*Page excerpt*:
◇ ◇ ◇ ◇

2. that aspirated unvoiced stops are contrasted with unaspirated partly voiced stops

3. that aspirated unvoiced stops are contrasted with unaspirated voiced stops

not to mention other permutations which may or may not involve the use of the words "aspirated", "unaspirated", "voiced" or "partly voiced" or bring in "palatal" and/or "retroflex". According to one source the phoneme inventory includes sounds represented in the IPA by symbols indicating voiced consonants but with a dot underneath, the dot indicating that the sound is voiceless; I confess I am having difficulty coming to grips with the concept of a voiceless voiced consonant. Another source suggests there are differences between the way individuals may articulate the consonants, with differences between men and women being especially noted.

◇ ◇ ◇ ◇

*Collected data*:
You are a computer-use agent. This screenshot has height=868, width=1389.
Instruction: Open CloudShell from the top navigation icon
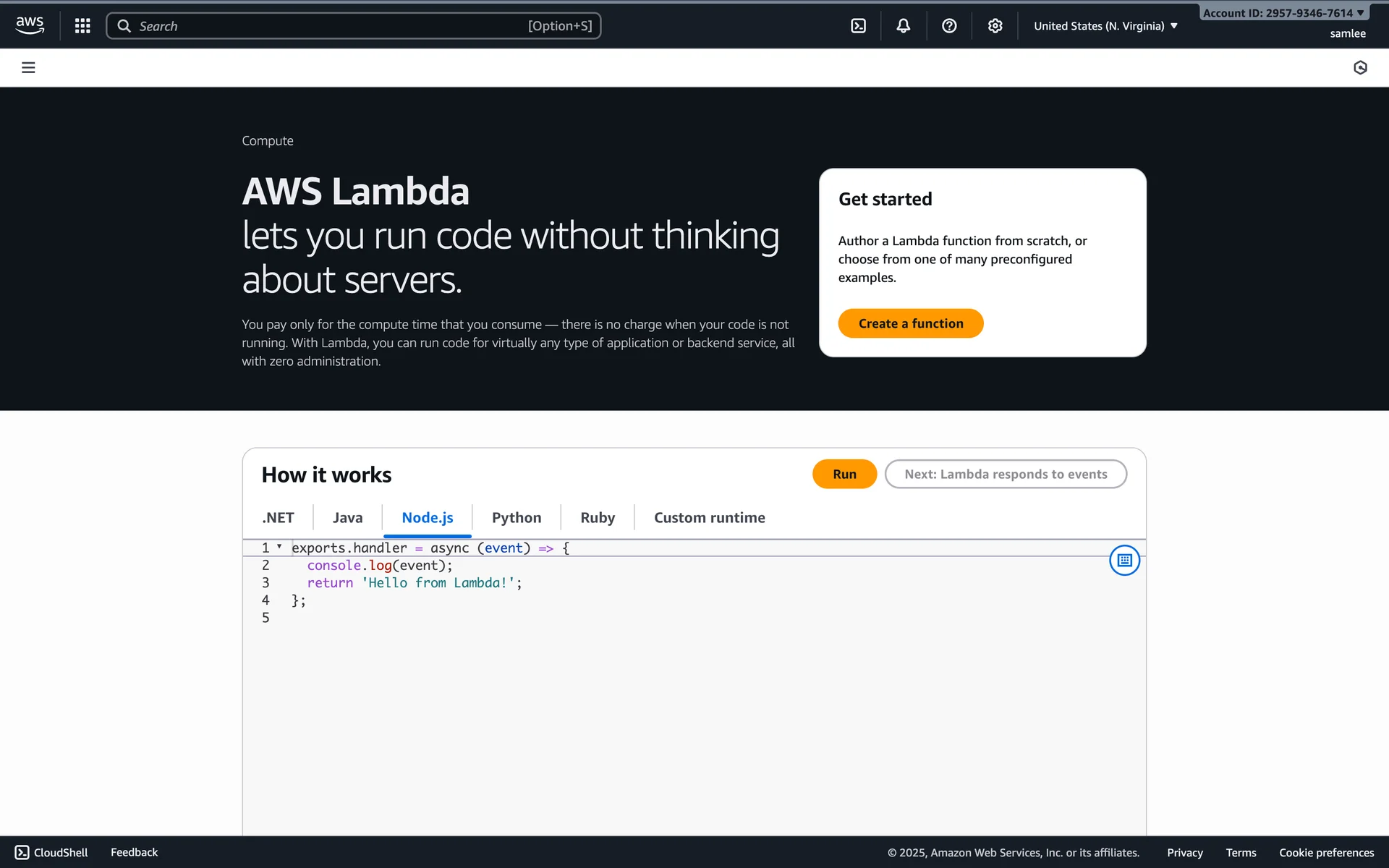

◇ ◇ ◇ ◇

*Written problem*: In the excerpt on stop consonants, what does the dot under the IPA symbols indicate?

*Answer in full*: The dot indicates that the sound is voiceless.